Paul, I’ve been trying to sort out my frustrations about CommentPress. (There’s also a competing product called Diigo that I was comparing a couple of months ago.) I think the problem lies not necessarily in the products themselves, but possibly in the fact that works like yours are really already so practically comprehensive and complete that it seems almost a little late for individuals to interact with them.
If I were to get into this book (actually, I can’t wait to delve into the stuff on Erasmus!), I would need to set aside a significant amount of time — at my desktop computer. But the product is so well constructed already that it actually merits being locked up and printed so that I can read it in a comfortable chair! I also find myself looking for structure, illustrations, and so on, and being disappointed.
I don’t know if it’s my old-fashioned “book” mind that craves the staticity and controlled nature of a printed and bound product (would a younger, more postmodern reader prefer this format?) or if there is something objectively qualitative about a “ludic reading” experience (cf. Sven Birkerts) that calls for being away from the depths of the machine and precludes too much interaction.
Every discussion like this first calls to mind talmudist concentric marginalia and then the joyous “conversation” of scribbling notes in the margins of our own books. Maybe I just need to find more quiet time and space to be able to read these works carefully. I just went through the Rime of the Ancient Mariner online and I was fidgeting for half of it!

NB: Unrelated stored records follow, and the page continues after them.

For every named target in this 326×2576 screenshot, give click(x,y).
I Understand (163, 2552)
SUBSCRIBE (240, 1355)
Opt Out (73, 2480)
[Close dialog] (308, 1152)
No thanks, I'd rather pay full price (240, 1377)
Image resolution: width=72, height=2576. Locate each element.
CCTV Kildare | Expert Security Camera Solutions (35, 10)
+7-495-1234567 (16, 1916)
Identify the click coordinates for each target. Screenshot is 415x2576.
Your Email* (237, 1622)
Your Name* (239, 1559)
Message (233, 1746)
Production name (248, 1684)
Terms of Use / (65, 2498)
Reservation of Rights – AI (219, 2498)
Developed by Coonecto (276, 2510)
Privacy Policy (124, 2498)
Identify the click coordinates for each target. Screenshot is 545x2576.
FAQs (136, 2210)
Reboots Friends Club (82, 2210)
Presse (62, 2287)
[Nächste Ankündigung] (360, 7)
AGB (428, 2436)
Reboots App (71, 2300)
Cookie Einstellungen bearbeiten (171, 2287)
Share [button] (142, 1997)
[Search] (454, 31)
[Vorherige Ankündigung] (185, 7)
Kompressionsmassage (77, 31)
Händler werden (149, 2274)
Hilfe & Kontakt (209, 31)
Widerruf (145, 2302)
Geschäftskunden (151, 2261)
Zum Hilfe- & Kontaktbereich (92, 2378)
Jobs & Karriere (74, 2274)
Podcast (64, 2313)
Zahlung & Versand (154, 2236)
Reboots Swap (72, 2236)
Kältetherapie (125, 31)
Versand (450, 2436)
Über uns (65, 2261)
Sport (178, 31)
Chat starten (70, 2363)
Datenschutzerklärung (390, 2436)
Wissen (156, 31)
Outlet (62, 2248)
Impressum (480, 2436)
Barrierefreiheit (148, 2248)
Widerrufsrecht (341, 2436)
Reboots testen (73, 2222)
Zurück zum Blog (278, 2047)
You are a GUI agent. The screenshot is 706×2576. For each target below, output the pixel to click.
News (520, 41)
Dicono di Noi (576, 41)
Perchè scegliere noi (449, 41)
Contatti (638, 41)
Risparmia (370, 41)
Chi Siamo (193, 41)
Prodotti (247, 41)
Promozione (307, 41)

Fascinating. On-demand custom printing was not invented in the 1990s. In fact, there will be a curve away from customizability as industrialization increases: the page makeup processes get more specialized, presses become larger and faster, and the distance from man to work increases. Now we have a curve back toward the personalization. But the system is so complex now that teachers still can’t customize very well. What most teachers do for customization is photocopying.